Work instructions: Write out every line of the records below word for word, omitting the pictures.

Data provided:
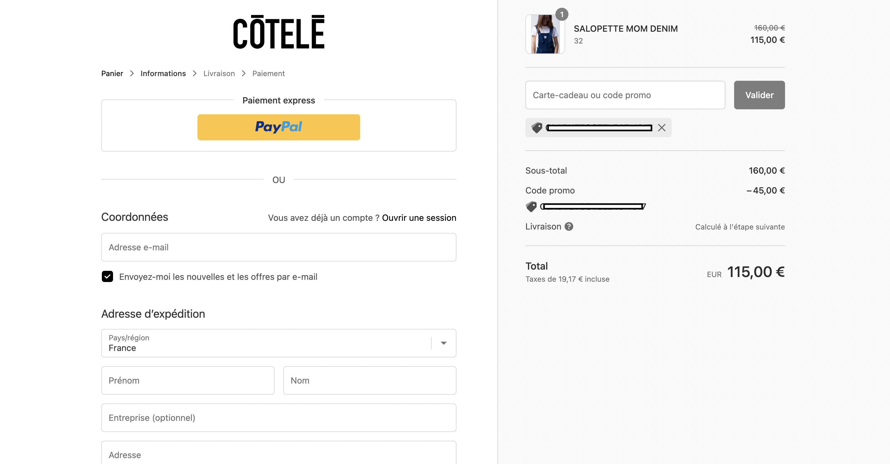Click the gift card or promo code field
890x464 pixels.
pyautogui.click(x=625, y=95)
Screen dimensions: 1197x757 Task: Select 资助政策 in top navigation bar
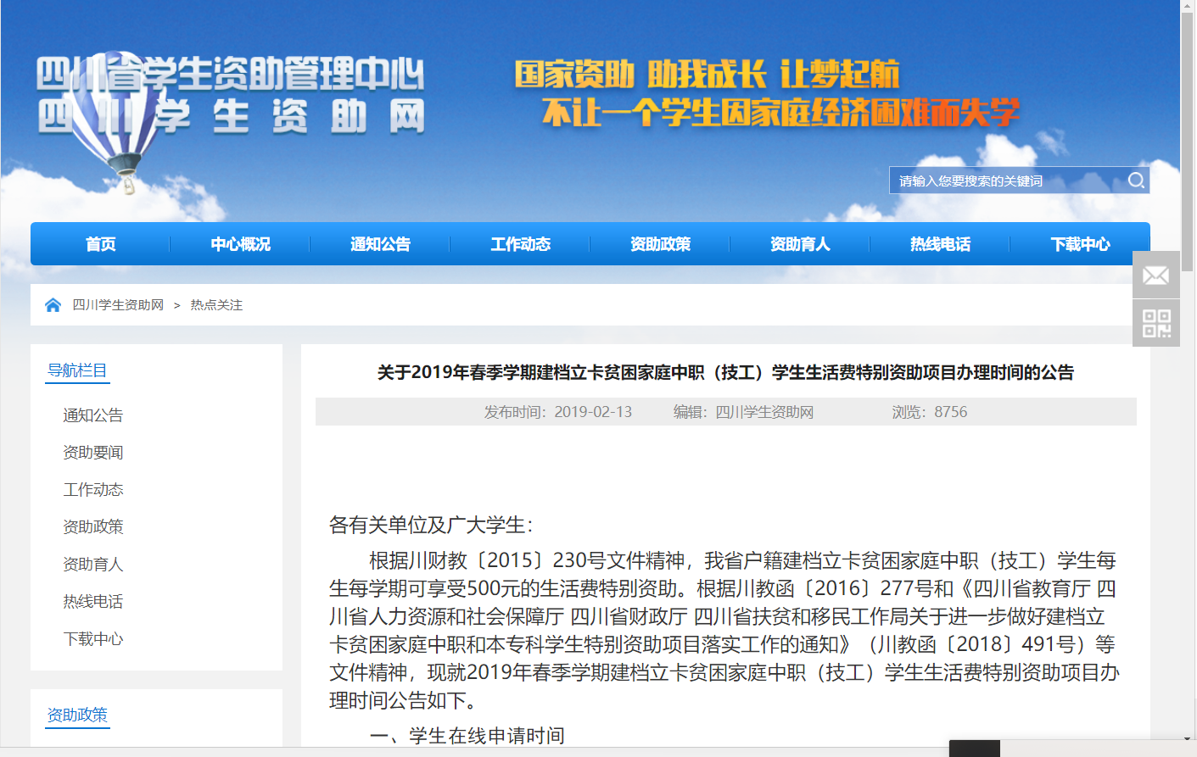[x=660, y=244]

Response below:
Click the gift card or promo code field
890x464 pixels.
pyautogui.click(x=625, y=95)
Screen dimensions: 1197x757 Task: Select 资助政策 in top navigation bar
[x=660, y=244]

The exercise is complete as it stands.